Selected extract.

- Opening Delimiter -

• 8/27/2007
  • New York, NY
  • Salynn Boyles
  • CBS News (www.cbsnews.com)Unlike most head and neck cancers, throat cancer rates in the United States have not dropped in recent years, and infection with the sexually transmitted infection human papilloma virus (HPV) may be the cause.

HPV is a virus that causes genital warts and most cervical cancers, but its transmission through oral sex has only recently been identified as a potential cause of throat cancer.

In a newly published analysis of head and neck cancer rates in the U.S., researchers from Houston’s M.D. Anderson Cancer Center found the incidence of throat cancer to be stagnant and even rising in some populations, defying a downward trend in other head and neck cancers linked more closely with smoking.

The findings underscore the importance of research aimed at determining if the newly available HPV vaccine is effective in males, researcher Erich Sturgis, M.D., MPH, tells WebMD.

“The vaccine has been shown to be almost 100% effective for preventing cervical infection,” he says. “We would encourage the medical community and [vaccine] industry to study its role in preventing this oral cancer.”

Tobacco use and drinking alcohol are by far the biggest risk factors for head and neck cancers. About 90% of patients with these malignancies either smoke or chew tobacco or have done so in the past, and up to 80% of oral cancer patients also drink a lot of alcohol, according to the American Cancer Society.

- Closing Delimiter -

Data provided.
- Opening Delimiter -

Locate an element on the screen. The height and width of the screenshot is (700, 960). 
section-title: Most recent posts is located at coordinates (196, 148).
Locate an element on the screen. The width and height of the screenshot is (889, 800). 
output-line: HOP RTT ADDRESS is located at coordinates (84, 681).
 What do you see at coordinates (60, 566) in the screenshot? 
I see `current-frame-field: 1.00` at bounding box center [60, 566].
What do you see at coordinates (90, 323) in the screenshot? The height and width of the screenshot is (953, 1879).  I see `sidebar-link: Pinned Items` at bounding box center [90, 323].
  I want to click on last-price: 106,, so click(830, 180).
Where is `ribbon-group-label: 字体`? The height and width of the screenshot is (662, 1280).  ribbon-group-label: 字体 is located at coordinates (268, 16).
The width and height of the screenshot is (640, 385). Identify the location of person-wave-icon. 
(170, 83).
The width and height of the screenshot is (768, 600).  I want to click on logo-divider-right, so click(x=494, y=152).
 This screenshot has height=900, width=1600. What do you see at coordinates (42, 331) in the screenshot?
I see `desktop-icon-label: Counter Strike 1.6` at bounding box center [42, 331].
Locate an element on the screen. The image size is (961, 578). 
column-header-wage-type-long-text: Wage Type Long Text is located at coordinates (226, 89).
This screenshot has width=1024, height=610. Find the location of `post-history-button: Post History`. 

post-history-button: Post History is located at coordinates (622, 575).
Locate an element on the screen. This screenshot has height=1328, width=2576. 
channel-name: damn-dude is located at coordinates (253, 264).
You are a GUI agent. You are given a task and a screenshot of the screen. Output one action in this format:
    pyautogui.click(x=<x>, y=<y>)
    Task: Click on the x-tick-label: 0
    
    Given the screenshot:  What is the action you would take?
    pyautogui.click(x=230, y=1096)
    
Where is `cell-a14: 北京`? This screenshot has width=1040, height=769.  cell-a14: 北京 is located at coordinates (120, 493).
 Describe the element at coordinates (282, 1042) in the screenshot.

- Closing Delimiter -

Required actions.
a - In the throat cancer article, which cancer center were the researchers who analyzed U.S. head and neck cancer rates from?
b - Continue the article on throat cancer and HPV from its last sentence.

Results of the exercise.
a - Houston's M.D. Anderson Cancer Center.

b -
In their newly published analysis of head and neck cancer trends in the U.S., Sturgis and co-author Paul M. Cinciripini, M.D., showed that the decline in smoking has led to a decline in most head and neck cancers over the past two decades.

“These decreasing incidence rates trail by 10 to 15 years the declines in smoking prevalence, which began in the 1970s,” they wrote in the Oct. 1 issue of the journal Cancer.

The main exception to this trend has been throat cancer, more specifically defined as cancer of the oropharynx, which includes the tonsils, base of the tongue and soft palate, and side and back of the throat.

These cancers are rare, accounting for just 10,000 of the roughly 45,000 head and neck malignancies diagnosed each year in the U.S. But their incidence has remained steady, overall, Sturgis and Cinciripini write, and tongue cancer rates among young adults have increased.

They conclude that this is likely due to HPV infection, spread through oral sex.

Sturgis tells WebMD that over the last five years, 35% of the throat cancer patients treated at M.D. Anderson Cancer Center had no history of smoking and that close to 90% of patients who had never smoked showed evidence of oral infection with HPV.

In the conclusion of their analysis, the researchers write that vaccinating only females against HPV, which is currently the policy in the U.S., could result in a missed opportunity to prevent throat cancers.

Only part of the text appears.